List of tasks —
- A) According to the blog post on economic cycles, what dominated the Dallas economy in the late 1970's and early 1980's?
- B) Continue the blog post on economic cycles, picking up after its final sentence.

Source extract —
•••••
Friday, February 13, 2009

A response to Axil on Economic Cycles

Axil commented on my yesterday's post on the possibility that we wereentering a depression:
What is your opinion of the Kondratieff Cycle? IMO, there may be something to it. If the 54-60 year cycle is based on generation aspects, then it would naturally be 'stretched' beyond 60 years. Since these cycles of wars and economic birth and renewal occur every 2-3rd generation, we can say that when the generation to last see a depression dies off, it's time for another cycle to begin. Our great credit bubble of the last 60 years is being washed away at the very trough predicted by the Kondratieff wave.
Here is my response:
Axil, an interesting idea. It is clear to me that during the 19th century, there were several waves of investment driven economic growth followed by sharp and painful contractions. The expantions ended when capacity grew to such a point that investments failed to return borrowed money. At that point investors lost significant amounts of money, and no further investments in capacity were undertaken, because it would have ben highly irrational to do so. The last such episode was the great depression of 1929. Boom and bust cycles did not stop, but they became localized. I witnessed one such cycles in the Dallas real estate market during the late 1970's and early 1980's. The Dallas economy at that time was dominated by three big banks and smaller but ambitious savings and loans. Dallas was growing so banks began to make more and more loans for speculative construction of office towers while the S&Ls financed a speculative housing market. Loan officers completely lost sight of the probable future demand. The speculative economy convinced everyone that the boom would go on forever, and that there was no downside. Eventually it became clear that office and home construction in Dallas greatly exceeded the demand. The Banks and S&Ls went bankrupt, and the banking insurance agency drained their funds bailing out Dallas depositors. Had that boom been national This contraction hurt the Dallas economy for anumber of years, but eventually a new wave in telecommunications picked up the slack. That wave in turn went through its own boom and bust cycle. Huge amounts of money were lost in fiber optics investments, for example. Cell phone manufacture was a booming business for a while in Dallas, until production shifted off shore.

Spy argues that our problem is not too little production capacity but too much
. Too much investment in under utalized production capacity, with Americans borrowing too much in order to consume. But the Chinese save too much while under consuming.
•••••
Rows of pointing data —
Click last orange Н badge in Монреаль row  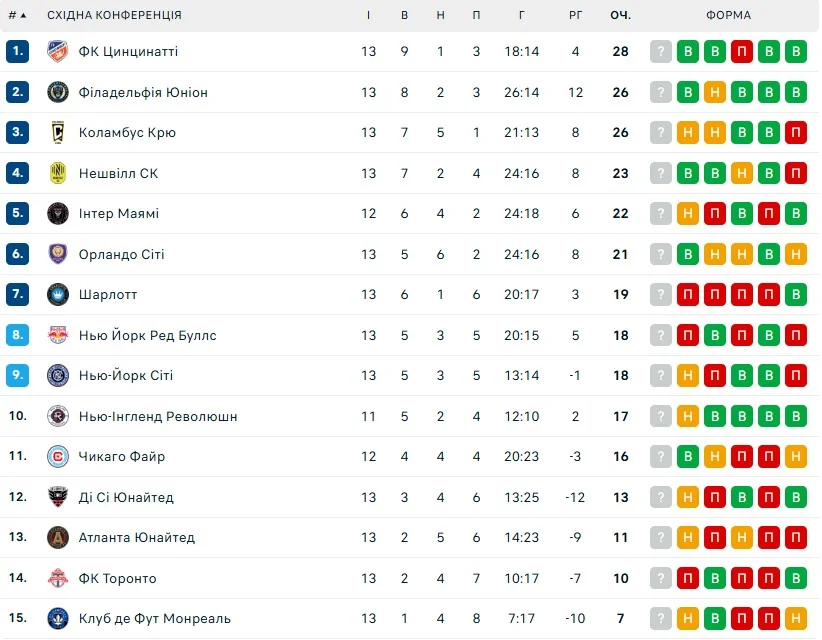pyautogui.click(x=795, y=619)
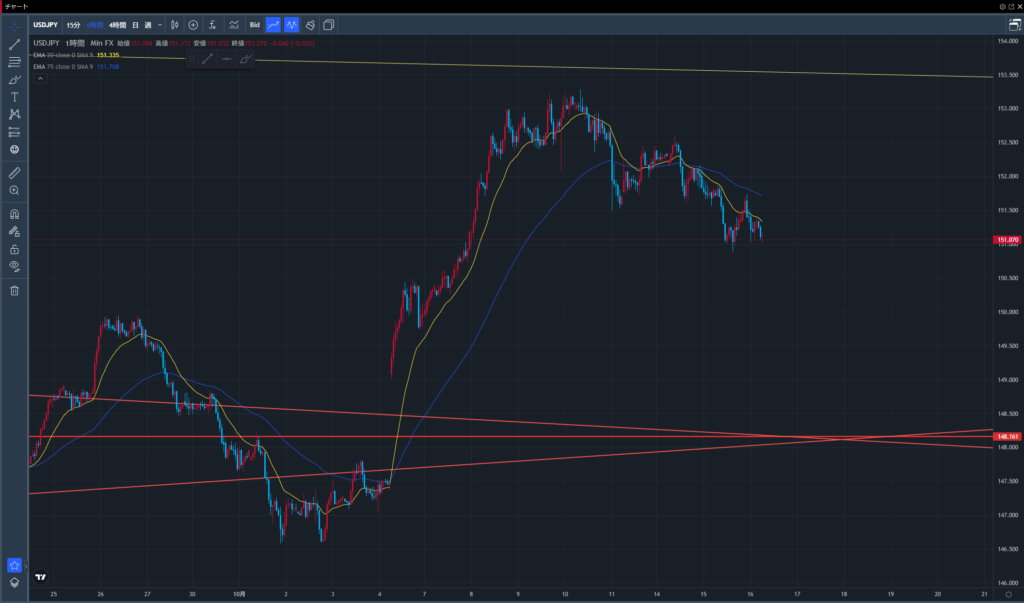Image resolution: width=1024 pixels, height=603 pixels.
Task: Expand the timeframe dropdown arrow
Action: [x=160, y=24]
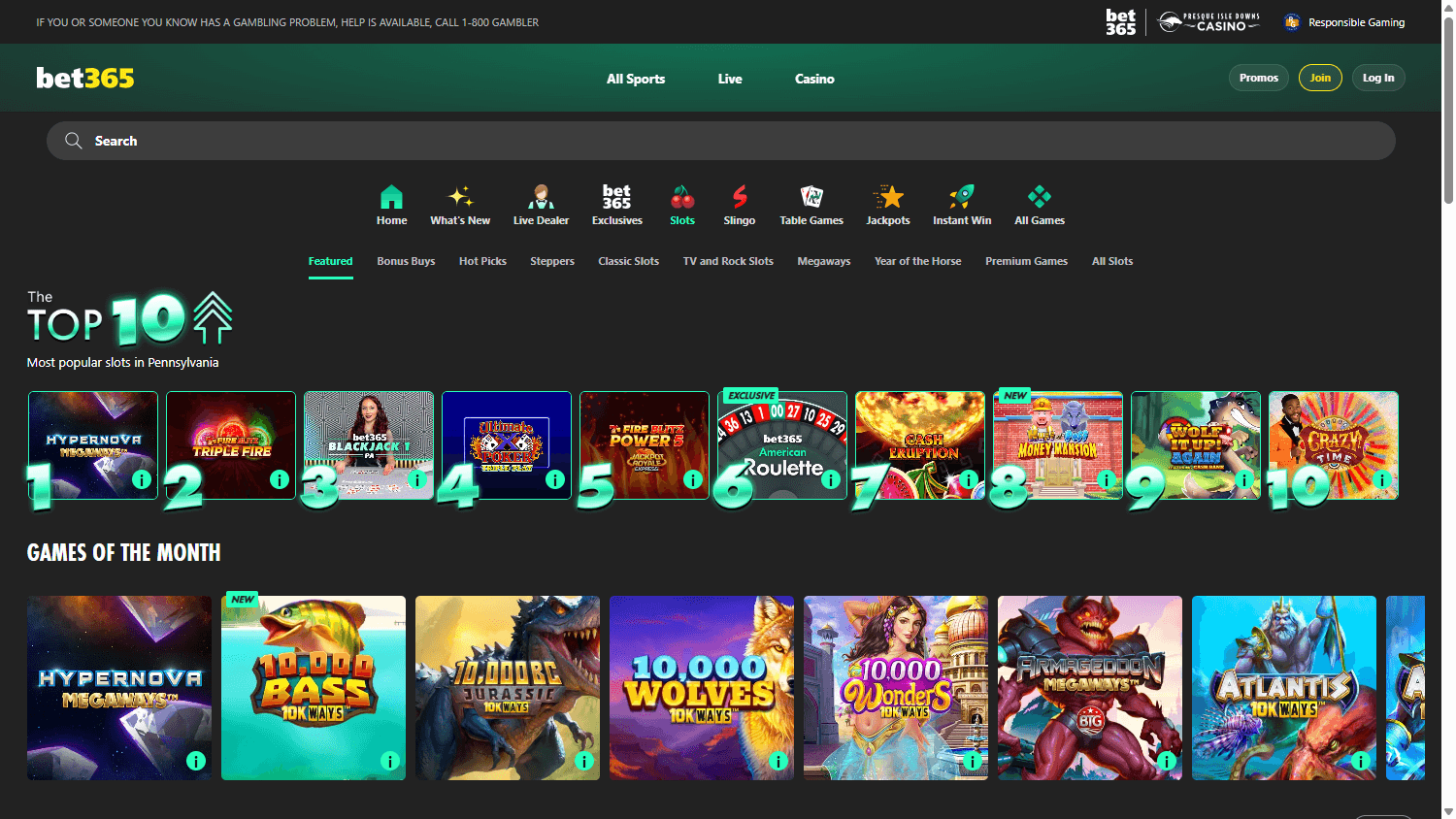The height and width of the screenshot is (819, 1456).
Task: Select the Slots category icon
Action: [682, 204]
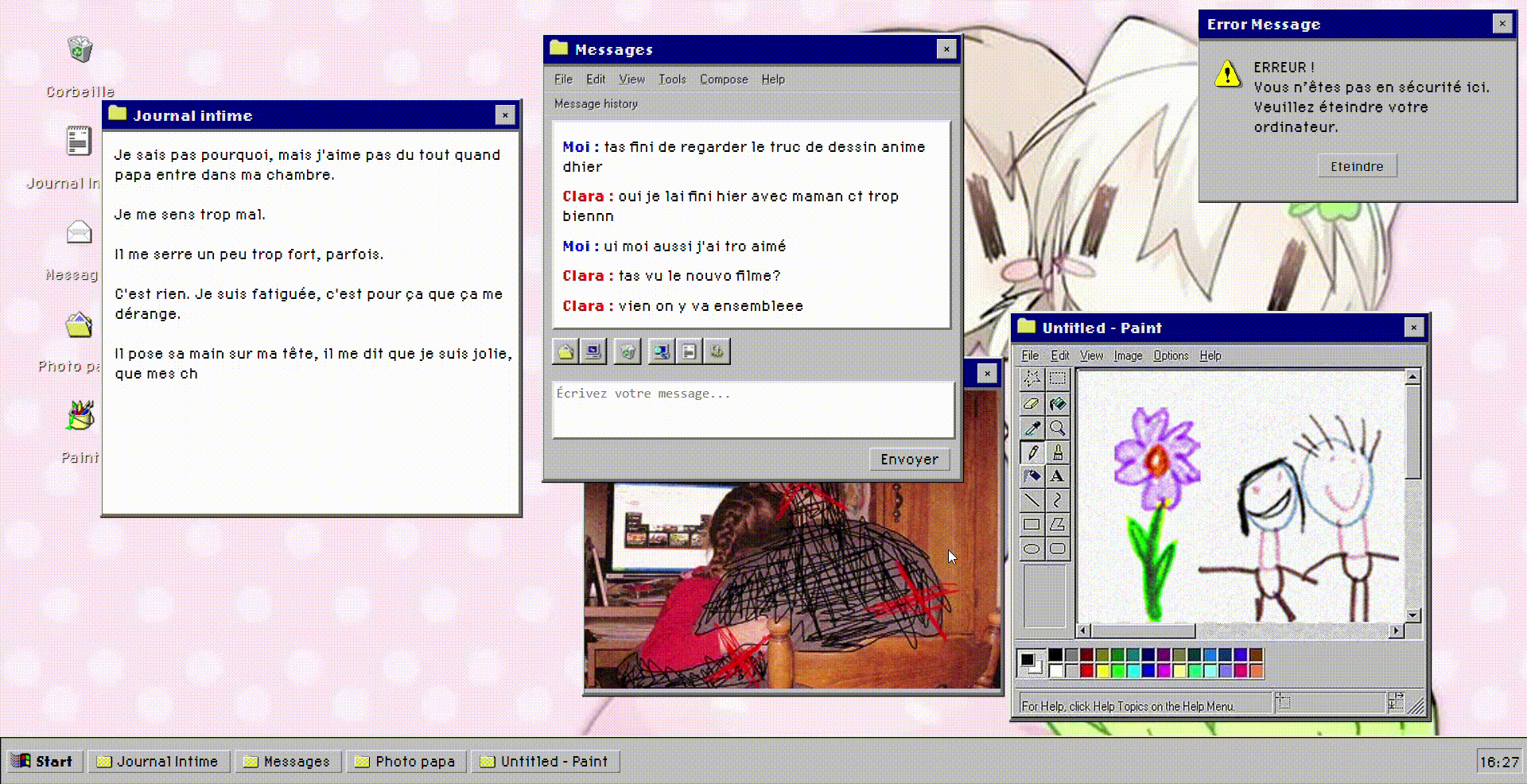Select the Pick Color eyedropper tool

point(1032,428)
•••••
Replies —
- A) Three big banks and smaller but ambitious savings and loans.

- B)
My assessment of the current cycle is that Asian investments in production capacity have exceeded the saturation point. Asian economies are frequently characterized by irrationally high saving rates, so they lack the economic development to consume goods produced locally. As a consequence goods must be sold abroad, but there is a limit to the ability of non-Asian markets to consume Asian made goods. The united States was exporting industrial jobs to China, thus giving up the ability to pay for the goods it bought from China through trade. The Asians basically loaned the money to their customers to pay for the Asian produced goods. American financial institutions turned to speculative investments to make profits. The ultimate driver for those speculative investments was the loans from China, secured by the credit of the United States Government. Eventually foreclosures of speculative subprime housing loans, started a collapse of the speculative investment driven economy. At that point, it seems to me that conditions were ripe for an international depression, of which we are now seeing the early stages. I lack the wisdom to say that this account is certainly true, but this is the way I try to make the events in my world intelligible to myself.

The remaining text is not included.